Records for processing:
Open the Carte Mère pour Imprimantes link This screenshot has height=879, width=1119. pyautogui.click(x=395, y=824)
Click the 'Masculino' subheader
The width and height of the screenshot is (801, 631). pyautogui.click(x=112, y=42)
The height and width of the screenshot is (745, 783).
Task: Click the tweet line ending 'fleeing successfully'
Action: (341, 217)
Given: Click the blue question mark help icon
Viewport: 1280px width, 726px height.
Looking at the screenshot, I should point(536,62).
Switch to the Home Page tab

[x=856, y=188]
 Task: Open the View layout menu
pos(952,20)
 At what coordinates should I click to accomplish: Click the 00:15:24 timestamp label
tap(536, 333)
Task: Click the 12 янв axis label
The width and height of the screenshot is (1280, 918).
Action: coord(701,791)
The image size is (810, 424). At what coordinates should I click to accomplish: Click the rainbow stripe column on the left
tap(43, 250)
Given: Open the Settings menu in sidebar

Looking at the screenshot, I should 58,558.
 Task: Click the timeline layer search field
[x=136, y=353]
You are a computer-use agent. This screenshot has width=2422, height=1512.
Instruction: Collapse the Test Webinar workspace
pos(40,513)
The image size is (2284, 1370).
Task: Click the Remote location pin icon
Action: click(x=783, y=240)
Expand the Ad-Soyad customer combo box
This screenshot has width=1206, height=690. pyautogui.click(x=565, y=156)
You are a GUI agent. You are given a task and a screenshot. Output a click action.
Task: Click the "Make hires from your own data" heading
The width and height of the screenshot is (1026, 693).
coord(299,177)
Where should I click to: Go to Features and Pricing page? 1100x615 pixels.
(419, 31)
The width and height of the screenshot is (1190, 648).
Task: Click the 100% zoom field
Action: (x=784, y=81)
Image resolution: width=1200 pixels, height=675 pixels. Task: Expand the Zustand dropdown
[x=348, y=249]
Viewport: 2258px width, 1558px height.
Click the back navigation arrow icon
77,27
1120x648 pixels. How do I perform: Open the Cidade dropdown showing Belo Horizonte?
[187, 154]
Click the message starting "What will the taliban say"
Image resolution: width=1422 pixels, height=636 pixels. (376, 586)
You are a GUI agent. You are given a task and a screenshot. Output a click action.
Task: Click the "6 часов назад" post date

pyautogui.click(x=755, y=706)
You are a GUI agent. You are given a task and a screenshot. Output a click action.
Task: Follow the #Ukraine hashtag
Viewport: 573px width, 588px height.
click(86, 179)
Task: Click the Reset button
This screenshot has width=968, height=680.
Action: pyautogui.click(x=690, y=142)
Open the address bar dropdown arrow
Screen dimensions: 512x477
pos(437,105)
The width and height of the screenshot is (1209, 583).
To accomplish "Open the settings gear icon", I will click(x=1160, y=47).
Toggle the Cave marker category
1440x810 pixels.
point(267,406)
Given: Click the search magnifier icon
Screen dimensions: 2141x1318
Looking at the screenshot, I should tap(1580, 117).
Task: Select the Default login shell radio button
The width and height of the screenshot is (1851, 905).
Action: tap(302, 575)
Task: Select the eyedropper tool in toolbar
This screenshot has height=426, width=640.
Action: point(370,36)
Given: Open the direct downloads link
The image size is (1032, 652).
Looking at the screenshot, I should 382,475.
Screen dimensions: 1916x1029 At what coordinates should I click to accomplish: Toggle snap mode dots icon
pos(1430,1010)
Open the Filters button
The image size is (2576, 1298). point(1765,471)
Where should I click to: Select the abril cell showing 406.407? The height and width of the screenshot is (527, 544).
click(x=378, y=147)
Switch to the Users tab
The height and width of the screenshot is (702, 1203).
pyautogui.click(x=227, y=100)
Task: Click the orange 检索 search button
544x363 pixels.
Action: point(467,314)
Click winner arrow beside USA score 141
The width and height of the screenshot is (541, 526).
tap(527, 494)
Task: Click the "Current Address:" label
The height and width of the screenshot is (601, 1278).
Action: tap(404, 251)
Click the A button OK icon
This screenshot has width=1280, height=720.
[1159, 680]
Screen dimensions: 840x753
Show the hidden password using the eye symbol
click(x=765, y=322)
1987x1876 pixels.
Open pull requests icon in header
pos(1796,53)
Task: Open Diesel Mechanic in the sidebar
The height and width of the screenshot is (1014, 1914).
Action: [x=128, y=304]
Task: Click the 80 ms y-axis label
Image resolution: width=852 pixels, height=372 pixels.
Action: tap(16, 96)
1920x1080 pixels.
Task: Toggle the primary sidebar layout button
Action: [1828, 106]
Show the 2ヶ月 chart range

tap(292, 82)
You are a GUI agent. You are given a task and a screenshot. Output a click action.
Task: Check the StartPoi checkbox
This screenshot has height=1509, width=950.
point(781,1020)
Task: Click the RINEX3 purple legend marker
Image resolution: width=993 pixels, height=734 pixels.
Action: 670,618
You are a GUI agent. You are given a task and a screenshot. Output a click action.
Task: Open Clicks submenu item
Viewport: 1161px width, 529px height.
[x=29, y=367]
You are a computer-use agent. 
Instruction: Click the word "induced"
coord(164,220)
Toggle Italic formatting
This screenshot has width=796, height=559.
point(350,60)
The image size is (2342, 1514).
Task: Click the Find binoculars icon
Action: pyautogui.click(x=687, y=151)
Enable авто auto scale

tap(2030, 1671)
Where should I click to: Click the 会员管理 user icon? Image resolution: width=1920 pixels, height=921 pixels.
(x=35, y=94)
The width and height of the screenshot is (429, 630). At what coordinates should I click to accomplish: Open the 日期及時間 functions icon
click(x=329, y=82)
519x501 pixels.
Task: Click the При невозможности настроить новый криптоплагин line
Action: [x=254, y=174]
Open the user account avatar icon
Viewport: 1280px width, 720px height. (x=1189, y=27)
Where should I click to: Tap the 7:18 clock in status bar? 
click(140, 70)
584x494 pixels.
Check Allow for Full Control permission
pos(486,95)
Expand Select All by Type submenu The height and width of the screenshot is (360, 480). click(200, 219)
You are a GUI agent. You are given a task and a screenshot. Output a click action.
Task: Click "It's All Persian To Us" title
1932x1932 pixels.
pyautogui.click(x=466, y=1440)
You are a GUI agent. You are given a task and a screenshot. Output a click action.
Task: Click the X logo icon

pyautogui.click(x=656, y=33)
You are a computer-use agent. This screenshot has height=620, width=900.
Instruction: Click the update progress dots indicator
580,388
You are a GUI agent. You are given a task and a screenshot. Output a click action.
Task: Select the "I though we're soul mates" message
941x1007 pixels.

The request: Please rewrite the part that opens with the line containing "Given: Open the direct downloads link" and closes with the line containing "pos(1796,53)", changing "Filters" to "Sort" and leaving everything else unchanged.

Response to the task:
Given: Open the direct downloads link
The image size is (1032, 652).
Looking at the screenshot, I should 382,475.
Screen dimensions: 1916x1029 At what coordinates should I click to accomplish: Toggle snap mode dots icon
pos(1430,1010)
Open the Sort button
The image size is (2576, 1298). point(1765,471)
Where should I click to: Select the abril cell showing 406.407? The height and width of the screenshot is (527, 544).
click(x=378, y=147)
Switch to the Users tab
The height and width of the screenshot is (702, 1203).
pyautogui.click(x=227, y=100)
Task: Click the orange 检索 search button
544x363 pixels.
Action: point(467,314)
Click winner arrow beside USA score 141
The width and height of the screenshot is (541, 526).
tap(527, 494)
Task: Click the "Current Address:" label
The height and width of the screenshot is (601, 1278).
Action: tap(404, 251)
Click the A button OK icon
This screenshot has width=1280, height=720.
[1159, 680]
Screen dimensions: 840x753
Show the hidden password using the eye symbol
click(x=765, y=322)
1987x1876 pixels.
Open pull requests icon in header
pos(1796,53)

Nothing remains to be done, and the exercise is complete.